**EXERCISE OBJECTIVE:** When the line containing "Nos rayons (843, 755)" appears in the entries below, begin printing there and stop after the line containing "Go to frontpage of site (93, 698)"; print each of those lines exactly and no other line.

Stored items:
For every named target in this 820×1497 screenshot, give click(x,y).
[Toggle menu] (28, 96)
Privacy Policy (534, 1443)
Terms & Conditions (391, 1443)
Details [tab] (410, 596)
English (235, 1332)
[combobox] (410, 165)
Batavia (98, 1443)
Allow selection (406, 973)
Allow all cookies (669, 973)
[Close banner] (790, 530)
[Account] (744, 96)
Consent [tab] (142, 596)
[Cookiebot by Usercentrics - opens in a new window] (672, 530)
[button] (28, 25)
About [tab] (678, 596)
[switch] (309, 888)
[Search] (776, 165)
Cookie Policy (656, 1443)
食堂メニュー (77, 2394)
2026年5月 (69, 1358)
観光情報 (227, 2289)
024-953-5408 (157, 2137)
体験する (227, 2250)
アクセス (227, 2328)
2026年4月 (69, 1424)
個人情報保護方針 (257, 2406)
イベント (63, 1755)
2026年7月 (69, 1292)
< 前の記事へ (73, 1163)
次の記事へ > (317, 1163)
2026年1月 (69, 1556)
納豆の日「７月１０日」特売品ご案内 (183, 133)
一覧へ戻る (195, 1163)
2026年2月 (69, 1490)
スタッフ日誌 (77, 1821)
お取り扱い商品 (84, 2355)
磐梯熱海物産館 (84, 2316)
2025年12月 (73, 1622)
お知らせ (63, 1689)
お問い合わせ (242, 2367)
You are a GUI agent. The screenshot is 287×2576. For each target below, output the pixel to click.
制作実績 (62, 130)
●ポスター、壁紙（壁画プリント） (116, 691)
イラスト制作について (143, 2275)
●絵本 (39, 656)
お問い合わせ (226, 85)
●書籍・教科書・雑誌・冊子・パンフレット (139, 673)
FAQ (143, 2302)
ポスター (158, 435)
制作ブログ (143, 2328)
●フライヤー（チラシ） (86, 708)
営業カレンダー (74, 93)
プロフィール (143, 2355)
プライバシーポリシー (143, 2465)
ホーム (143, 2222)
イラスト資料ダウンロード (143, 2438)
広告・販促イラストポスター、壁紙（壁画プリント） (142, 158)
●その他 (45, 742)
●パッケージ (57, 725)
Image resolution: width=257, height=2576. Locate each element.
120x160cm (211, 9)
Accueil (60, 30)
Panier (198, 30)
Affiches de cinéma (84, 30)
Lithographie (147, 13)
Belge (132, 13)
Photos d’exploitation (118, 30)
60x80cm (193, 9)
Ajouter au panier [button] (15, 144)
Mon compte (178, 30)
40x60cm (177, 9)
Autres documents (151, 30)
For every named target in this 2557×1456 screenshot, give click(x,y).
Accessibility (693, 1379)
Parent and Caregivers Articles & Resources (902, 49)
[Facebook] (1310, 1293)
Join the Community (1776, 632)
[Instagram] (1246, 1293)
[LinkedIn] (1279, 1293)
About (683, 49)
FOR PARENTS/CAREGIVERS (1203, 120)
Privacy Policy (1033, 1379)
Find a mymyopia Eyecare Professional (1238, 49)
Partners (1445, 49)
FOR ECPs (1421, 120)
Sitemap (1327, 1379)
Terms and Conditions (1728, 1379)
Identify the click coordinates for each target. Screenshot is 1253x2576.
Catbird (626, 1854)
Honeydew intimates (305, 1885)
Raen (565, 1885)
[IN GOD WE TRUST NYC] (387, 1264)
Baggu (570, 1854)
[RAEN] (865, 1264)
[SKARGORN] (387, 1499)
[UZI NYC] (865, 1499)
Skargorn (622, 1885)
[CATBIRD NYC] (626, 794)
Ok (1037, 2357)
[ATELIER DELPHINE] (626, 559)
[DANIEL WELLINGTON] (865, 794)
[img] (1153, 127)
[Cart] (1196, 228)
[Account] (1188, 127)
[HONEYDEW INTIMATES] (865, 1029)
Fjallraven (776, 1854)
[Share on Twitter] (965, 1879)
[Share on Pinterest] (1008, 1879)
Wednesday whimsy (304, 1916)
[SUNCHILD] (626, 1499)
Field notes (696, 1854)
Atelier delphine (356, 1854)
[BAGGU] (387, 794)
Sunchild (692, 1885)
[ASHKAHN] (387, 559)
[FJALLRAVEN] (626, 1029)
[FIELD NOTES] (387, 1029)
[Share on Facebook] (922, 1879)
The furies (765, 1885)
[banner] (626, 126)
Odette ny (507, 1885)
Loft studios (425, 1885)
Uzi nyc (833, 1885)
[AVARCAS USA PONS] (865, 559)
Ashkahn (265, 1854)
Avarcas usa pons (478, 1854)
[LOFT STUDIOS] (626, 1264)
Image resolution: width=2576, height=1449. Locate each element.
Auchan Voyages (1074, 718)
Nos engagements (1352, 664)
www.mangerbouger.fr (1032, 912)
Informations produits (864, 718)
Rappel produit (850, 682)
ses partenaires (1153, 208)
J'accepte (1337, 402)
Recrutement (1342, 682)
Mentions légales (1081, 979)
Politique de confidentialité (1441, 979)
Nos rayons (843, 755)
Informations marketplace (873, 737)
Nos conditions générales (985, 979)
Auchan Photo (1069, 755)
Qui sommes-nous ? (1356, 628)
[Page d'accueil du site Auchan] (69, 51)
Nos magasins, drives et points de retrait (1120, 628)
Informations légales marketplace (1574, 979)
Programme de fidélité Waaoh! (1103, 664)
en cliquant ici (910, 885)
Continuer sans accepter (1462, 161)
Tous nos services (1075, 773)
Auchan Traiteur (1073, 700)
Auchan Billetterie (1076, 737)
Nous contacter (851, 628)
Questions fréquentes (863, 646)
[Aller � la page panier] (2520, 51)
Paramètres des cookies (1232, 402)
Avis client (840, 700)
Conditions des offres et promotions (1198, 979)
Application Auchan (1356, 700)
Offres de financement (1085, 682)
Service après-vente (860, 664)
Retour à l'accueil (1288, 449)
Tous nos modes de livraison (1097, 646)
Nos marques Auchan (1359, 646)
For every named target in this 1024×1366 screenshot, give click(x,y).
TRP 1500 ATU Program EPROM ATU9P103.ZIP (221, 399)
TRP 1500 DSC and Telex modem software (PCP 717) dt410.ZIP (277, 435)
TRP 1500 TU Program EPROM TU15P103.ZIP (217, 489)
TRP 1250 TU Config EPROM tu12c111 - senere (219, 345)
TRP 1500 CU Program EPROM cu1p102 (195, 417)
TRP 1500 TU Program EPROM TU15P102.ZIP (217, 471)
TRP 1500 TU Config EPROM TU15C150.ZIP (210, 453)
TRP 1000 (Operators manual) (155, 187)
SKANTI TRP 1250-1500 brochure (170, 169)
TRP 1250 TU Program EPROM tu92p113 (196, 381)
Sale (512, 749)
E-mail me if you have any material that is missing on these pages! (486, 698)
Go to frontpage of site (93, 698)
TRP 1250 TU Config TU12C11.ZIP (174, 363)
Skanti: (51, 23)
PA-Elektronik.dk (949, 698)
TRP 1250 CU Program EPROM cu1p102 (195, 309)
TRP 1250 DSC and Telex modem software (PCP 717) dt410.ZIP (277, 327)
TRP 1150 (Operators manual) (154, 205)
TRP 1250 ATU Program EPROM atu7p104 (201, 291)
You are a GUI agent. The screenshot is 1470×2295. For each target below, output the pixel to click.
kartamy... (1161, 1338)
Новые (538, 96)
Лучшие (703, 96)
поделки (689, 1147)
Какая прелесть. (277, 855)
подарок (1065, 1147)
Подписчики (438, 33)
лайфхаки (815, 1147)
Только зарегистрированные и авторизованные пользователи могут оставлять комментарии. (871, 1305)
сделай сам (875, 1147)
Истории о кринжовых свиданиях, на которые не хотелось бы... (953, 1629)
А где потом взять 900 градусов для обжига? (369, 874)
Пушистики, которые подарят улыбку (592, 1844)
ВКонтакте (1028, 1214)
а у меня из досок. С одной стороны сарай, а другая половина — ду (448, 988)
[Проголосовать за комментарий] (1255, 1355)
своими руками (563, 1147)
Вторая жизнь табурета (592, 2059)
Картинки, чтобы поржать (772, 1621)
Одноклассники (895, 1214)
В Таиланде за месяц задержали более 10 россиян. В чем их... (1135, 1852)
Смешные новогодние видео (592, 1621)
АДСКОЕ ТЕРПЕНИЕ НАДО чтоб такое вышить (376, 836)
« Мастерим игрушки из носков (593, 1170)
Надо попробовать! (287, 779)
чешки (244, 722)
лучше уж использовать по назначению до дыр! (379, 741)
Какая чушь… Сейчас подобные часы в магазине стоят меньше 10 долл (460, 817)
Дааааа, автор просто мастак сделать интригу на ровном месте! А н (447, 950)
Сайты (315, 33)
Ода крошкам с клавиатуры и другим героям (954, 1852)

**FINISHED EXERCISE:**
Nos rayons (843, 755)
Informations marketplace (873, 737)
Nos conditions générales (985, 979)
Auchan Photo (1069, 755)
Qui sommes-nous ? (1356, 628)
[Page d'accueil du site Auchan] (69, 51)
Nos magasins, drives et points de retrait (1120, 628)
Informations légales marketplace (1574, 979)
Programme de fidélité Waaoh! (1103, 664)
en cliquant ici (910, 885)
Continuer sans accepter (1462, 161)
Tous nos services (1075, 773)
Auchan Traiteur (1073, 700)
Auchan Billetterie (1076, 737)
Nous contacter (851, 628)
Questions fréquentes (863, 646)
[Aller � la page panier] (2520, 51)
Paramètres des cookies (1232, 402)
Avis client (840, 700)
Conditions des offres et promotions (1198, 979)
Application Auchan (1356, 700)
Offres de financement (1085, 682)
Service après-vente (860, 664)
Retour à l'accueil (1288, 449)
Tous nos modes de livraison (1097, 646)
Nos marques Auchan (1359, 646)
For every named target in this 1024×1366 screenshot, give click(x,y).
TRP 1500 ATU Program EPROM ATU9P103.ZIP (221, 399)
TRP 1500 DSC and Telex modem software (PCP 717) dt410.ZIP (277, 435)
TRP 1500 TU Program EPROM TU15P103.ZIP (217, 489)
TRP 1250 TU Config EPROM tu12c111 - senere (219, 345)
TRP 1500 CU Program EPROM cu1p102 (195, 417)
TRP 1500 TU Program EPROM TU15P102.ZIP (217, 471)
TRP 1500 TU Config EPROM TU15C150.ZIP (210, 453)
TRP 1000 (Operators manual) (155, 187)
SKANTI TRP 1250-1500 brochure (170, 169)
TRP 1250 TU Program EPROM tu92p113 (196, 381)
Sale (512, 749)
E-mail me if you have any material that is missing on these pages! (486, 698)
Go to frontpage of site (93, 698)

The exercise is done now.